Grid-connected photovoltaic (PV) system Maximum power point tracking (MPPT) techniques Power converters 

1 Introduction

Recently, renewable energy resources like wind turbines, photovoltaic (PV) panels, gas turbines and fuel cells have gained a significant chance as new means of power generation to face the increasing demand for electric energy [1]. Among different kinds of renewable energy resources, solar energy has become one of the most favorable and attractive resources.

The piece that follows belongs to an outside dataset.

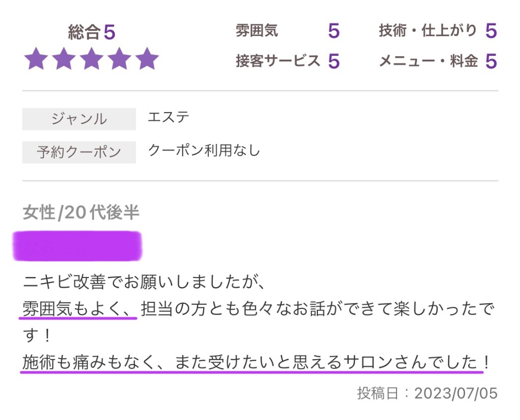Click the 投稿日 2023/07/05 post date
Screen dimensions: 520x420
click(x=427, y=394)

Nowadays, solar energy-based PV is considered to be one of the most useful natural energy sources, which is widely used in many applications as it has the advantage of easy maintenance, pollution free and most widely distributed [2, 3]. Lately, the use of PV panel has grown consistently due to the following factors: enhancement of the PV efficiency and improvement in the industrialization technology. In recent years, a great number of PV modules are inserted into the utility grid in many countries. The use of PV systems has become a current way of power generation due to its environmental credentials, well-known technology, free energy source, little maintenance, increase in efficiency, reduction in costs as well as generation of electricity without moveable parts and a long life span compared to other renewable sources [4]. Solar energy system can be converted immediately into electricity using PV panels through the photovoltaic effect. But the conversion efficiency is low and the cost of power generated is comparatively high. PV generation has many advantages such as it has low fuel costs, does not produce pollution, requires little maintenance, and PV system has more other features [5]. PV applications can be divided into two combinations: stand-alone and grid-connected energy systems. Stand-alone energy systems require a battery bank to store the PV energy; this is suitable for low-power applications. Moreover, grid-connected PV energy systems do not require battery banks; they are restored usually in high-power applications [6]. PV device is a power system designed to supply applicable power by means of photovoltaic cells. It consists of several components, including solar panels to convert sunlight into electricity, an inverter to change the electric current from DC–AC, as well as mounting, cabling and other electrical parts to set up a working system.

This paper focuses on the grid-connected PV power generation systems which represent the most important field applications of solar energy. The main task of the grid-connected PV system is extracting the maximal quantity possible of solar energy and restoring it to the grid with a unity power factor, despite changing atmospheric conditions like temperature and radiation. Grid-connected PV systems are installed to reinforce the performance of the electrical grid by reducing the power losses, improving the voltage profile and reducing the maintenance/operational costs of the utility grid [7]. In general, the common grid-connected PV systems are consisting of main components such as PV solar cell, power converters and grid interface control system as depicted in Fig. 1. The main task of grid-connected PV system is to control the power flow between the primary renewable energy source and the utility grid, as well as the power factor of PV inverter grid connection with high power quality.
Fig. 1

Configuration of grid-connected PV system

Generally, maximum power point tracking (MPPT) is a technique that is used with PV solar systems to maximize power extraction under any environmental conditions. Several MPPT algorithms have been developed for use in PV systems to reach the MPP, ranging from simple to more complex algorithms depending on the weather conditions and the application [8]. The main task of the MPPT is to extract maximum output power from the PV module under different radiation and temperature conditions. Till now, various MPPT algorithms have been developed in the literature to increase the efficiency of the PV system and to satisfy the optimal MPPT. These algorithms vary in different aspects like tracking speed, cost and hardware required for implementation and application. Generally, most known MPPT methods available are perturb and observe (P&O), fractional open-circuit voltage (FOCV), fractional short-circuit current (FSCC), incremental conductance (INC), artificial neural networks (ANN), fuzzy logic (FL) and particle swarm optimization (PSO) [9, 10, 11, 12].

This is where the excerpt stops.